Wettbewerbsregister – Ernstfall Abfragepflicht

Lange ist es vorbereitet worden – nun besteht seit dem 1. Juni 2022 die Pflicht für die öffentlichen Auftraggeber, vor einem Zuschlag einen Blick in das Wettbewerbsregister zu werfen. Die dortigen Eintragungen über im Unternehmen begangene Straftaten und Ordnungswidrigkeiten können entscheidenden Einfluss auf die Vergabeentscheidung haben, denn je nach Schwere ist ein Ausschluss vom Vergabeverfahren zwingend.

Arbeitgeber stehen schnell im Fokus der Strafverfolgungsbehörden: Bei der Beauftragung von Subunternehmern droht die Verfolgung wegen Scheinselbständigkeit. Die Nichtzahlung des Mindestlohns wegen Verletzung tarifvertraglicher Sonderbestimmungen kann empfindliche Geldbußen auslösen wie auch Fehler bei der Beschäftigung von Ausländern. Unerlaubte Arbeitnehmerüberlassung ruft ebenfalls die Behörden auf den Plan.

Die Liste der ins Wettbewerbsregister einzutragenden Taten ist lang. Neben den bereits Erwähnten stehen natürlich auch Betrugstaten, wettbewerbswidrige Absprachen und Steuerhinterziehung ganz oben auf der Liste der Vergabehüter. Letztere werden immer eingetragen, andere nur dann, wenn eine Freiheitsstrafe von 3 Monaten (entspricht einer Geldstrafe von 90 Tagessätzen) oder ein Bußgeld von 2.500,00 € verhängt wurde.

Gerade die durchaus niedrig angesetzte Grenze bei Geldbußen kann zukünftig gefährlich für die Unternehmen werden, denn anders als im Strafrecht wird für jede Ordnungswidrigkeit eine Geldbuße erhoben und dann zu einer Gesamtgeldbuße addiert, wobei es keinen Abschlag gibt. Wenn man anschließend berücksichtigt, dass im Falle von Mindestlohnunterschreitungen für jeden Arbeitnehmer und jeden Monat eine Geldbuße verhängt wird, wird schnell klar, wie schnell die angesetzten Grenzen überschritten werden können.
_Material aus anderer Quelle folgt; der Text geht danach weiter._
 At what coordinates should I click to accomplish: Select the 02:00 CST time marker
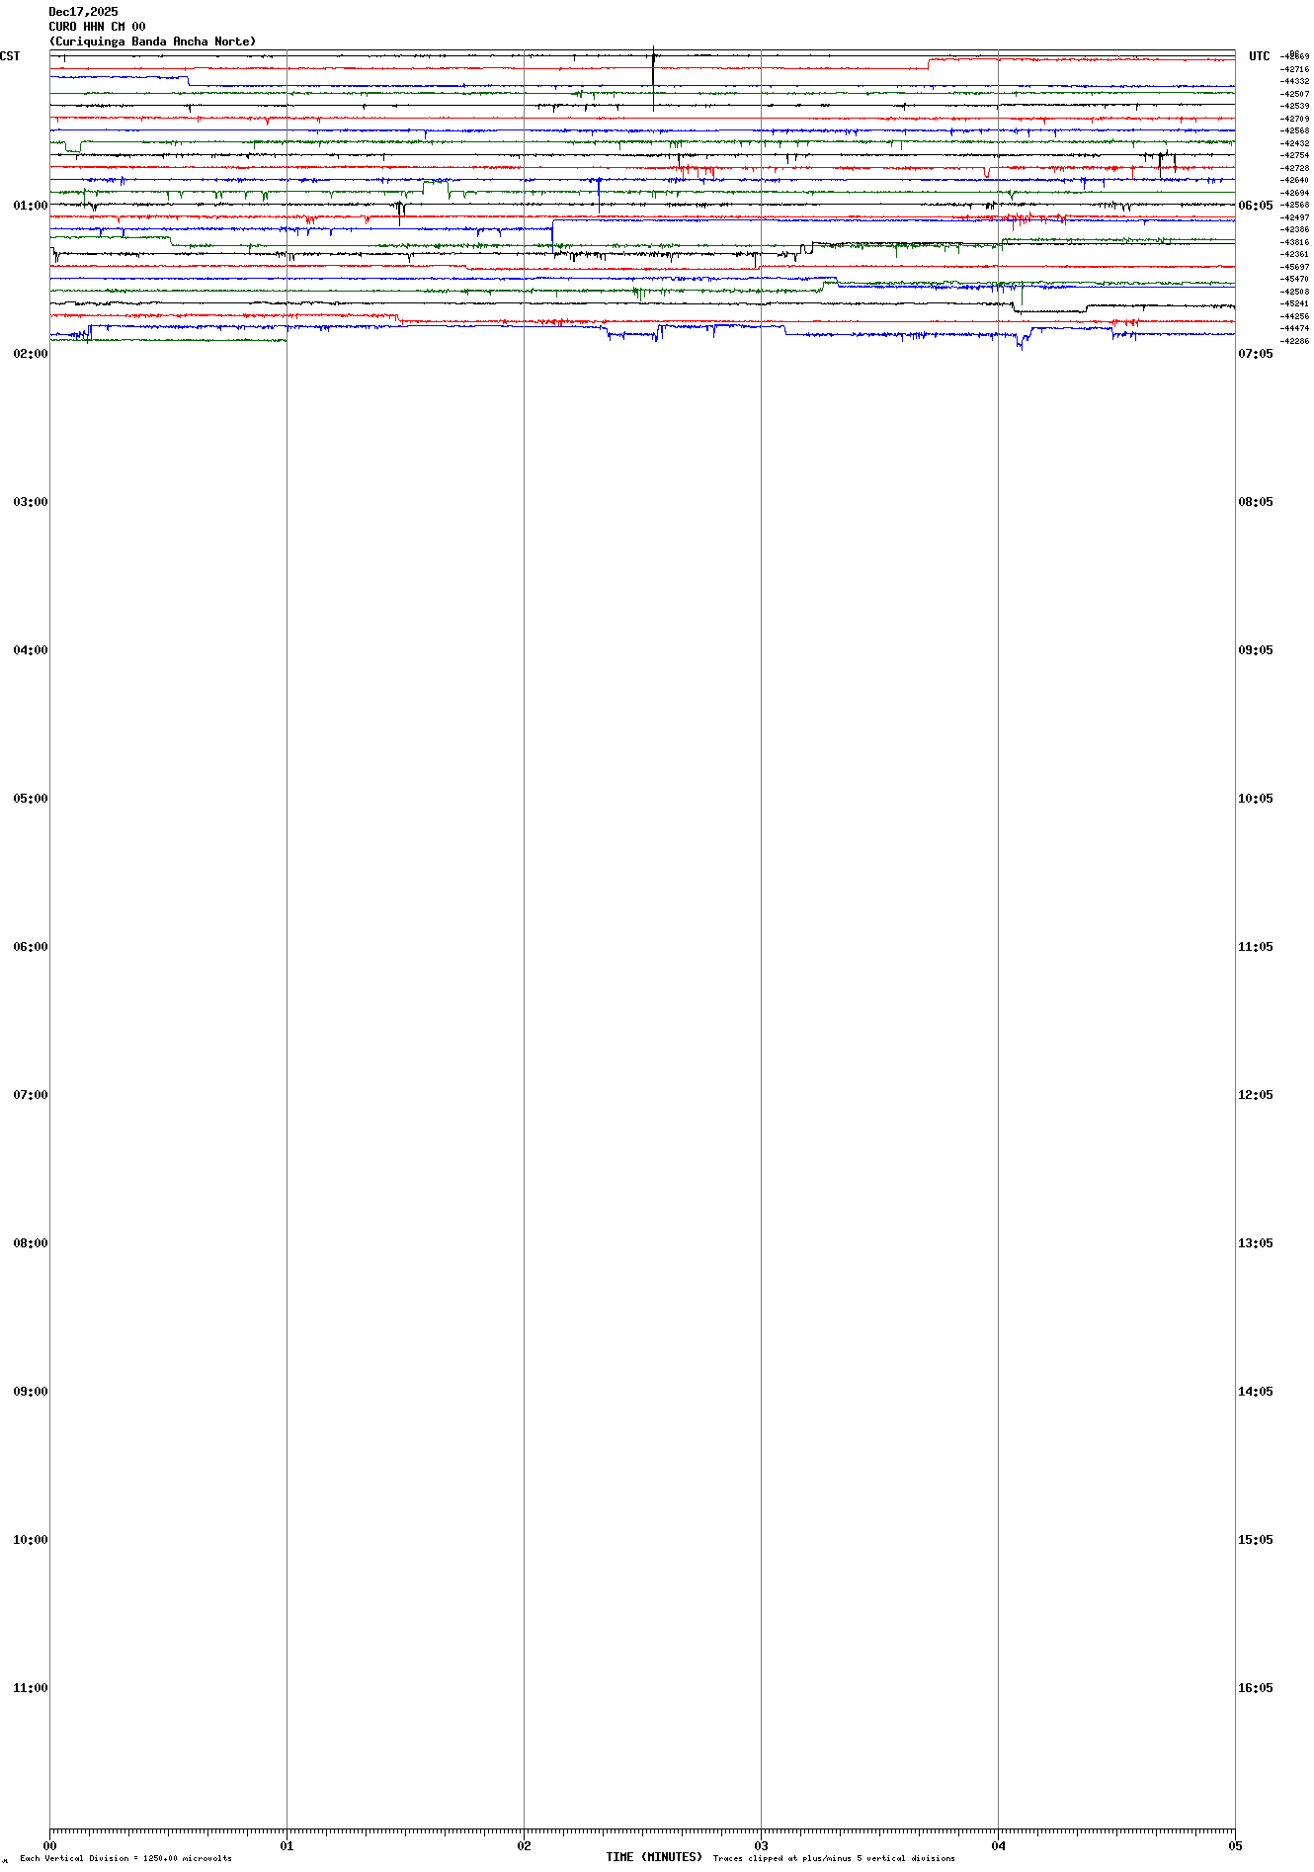tap(30, 354)
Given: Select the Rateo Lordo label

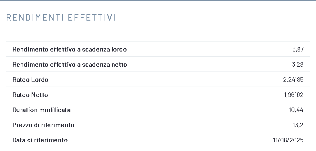Looking at the screenshot, I should pos(30,80).
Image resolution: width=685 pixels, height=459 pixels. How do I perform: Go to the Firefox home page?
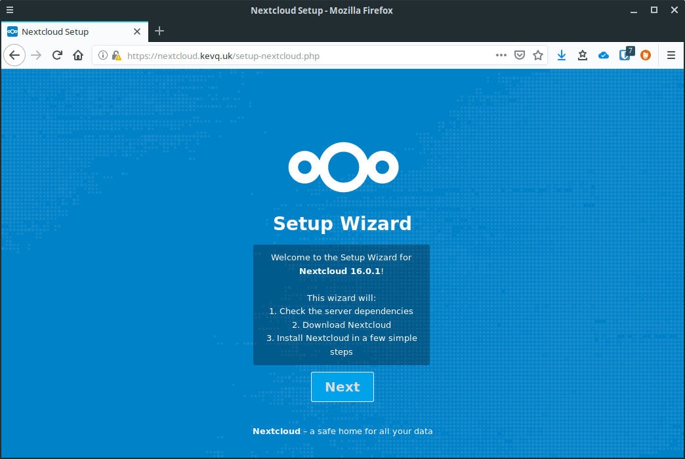click(78, 55)
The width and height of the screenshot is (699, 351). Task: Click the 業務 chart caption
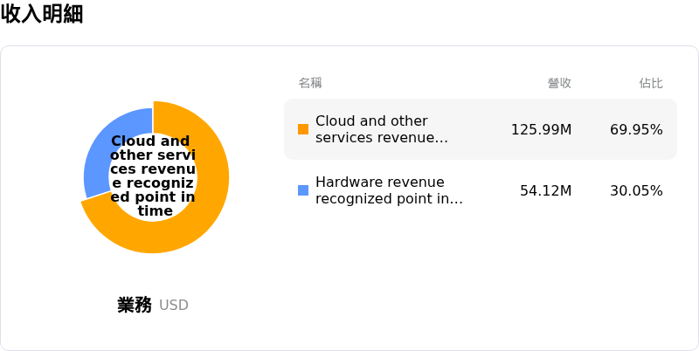pyautogui.click(x=135, y=305)
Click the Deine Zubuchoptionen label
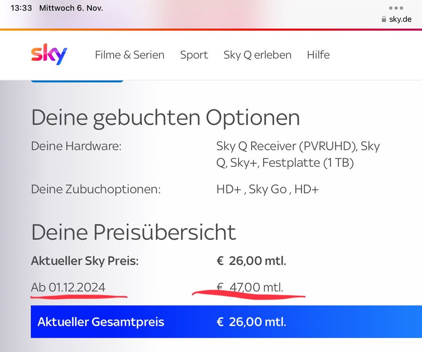 pyautogui.click(x=96, y=189)
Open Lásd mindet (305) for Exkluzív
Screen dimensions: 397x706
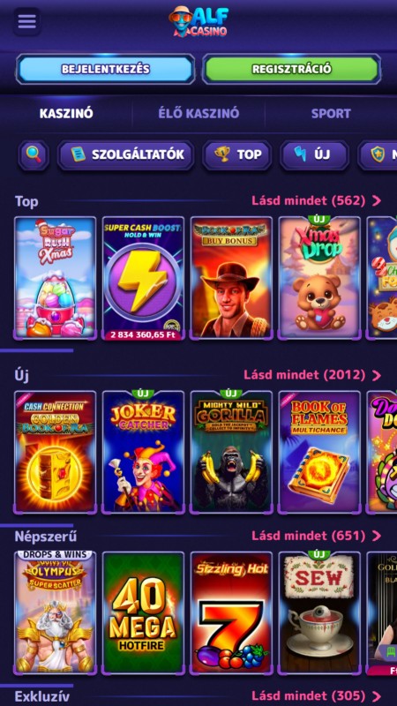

Hinzu kommt, dass die Eintragungen im Wettbewerbsregister erst nach 3 bzw. bei schwereren Verstößen nach 5 Jahren gelöscht werden. Ausnahmen sieht das Gesetz nur durch den Prozess der sog. Selbstreinigung vor, d. h. das betroffene Unternehmen weist in einem gesonderten Verfahren nach, dass der Sachverhalt um die Verfehlung aufgearbeitete, die richtigen Schlussfolgerungen daraus gezogen und Maßnahmen zur Verhinderung gleichgelagerter Verstöße in der Zukunft ergriffen worden sind (Stichwort „Compliance“).

Zur Eigenkontrolle sollten Unternehmen in regelmäßigen Abständen eine Selbstauskunft aus dem Wettbewerbsregister ziehen, um darüber Kenntnis über entsprechende Einträge zu erhalten, auch wenn die Registerbehörde verpflichtet ist, das betroffene Unternehmen vor einer entsprechenden Eintragung anzuhören. Eine anlasslose Abfrage durch Bevollmächtigte (z. B. den anwaltlichen Berater) ist per Gesetz ausgeschlossen. Die Selbstauskunft ist schriftlich nur durch beglaubigte Unterschrift sowie elektronisch bei vorheriger elektronischer Identifizierung möglich.

In die aktive Verteidigung von Unternehmensstraftaten und -ordnungswidrigkeiten müssen daher spätestens seit dem 1. Juni 2022 Überlegungen über die außerstrafrechtlichen Rechtsfolgen einer Sanktion nach dem Wettbewerbsregister einbezogen werden. Selbst kleinere Unternehmenssanktionen in Form von Bußgeldern können bei Überschreiten der Grenzen teure Folgemaßnahmen auslösen, auch wenn kein direkter Ausschluss von einem Vergabeverfahren droht, sondern ein Selbstreinigungsprozess begonnen werden muss.

Die sich um öffentliche Aufträge bewerbenden Unternehmen müssen – unabhängig von dem grundsätzlichen Anspruch, jegliche straf- und bußgeldrechtlichen Verstöße zu verhindern – noch zielgerichteter ihre internen Überwachungsstrukturen auf die eintragungspflichtigen Verfehlungen ausrichten. Es ist zudem nicht unwahrscheinlich, dass der Katalog eintragungspflichtiger Taten zukünftig ergänzt wird, so dass auch diese Gesetzesentwicklung im Auge zu behalten ist.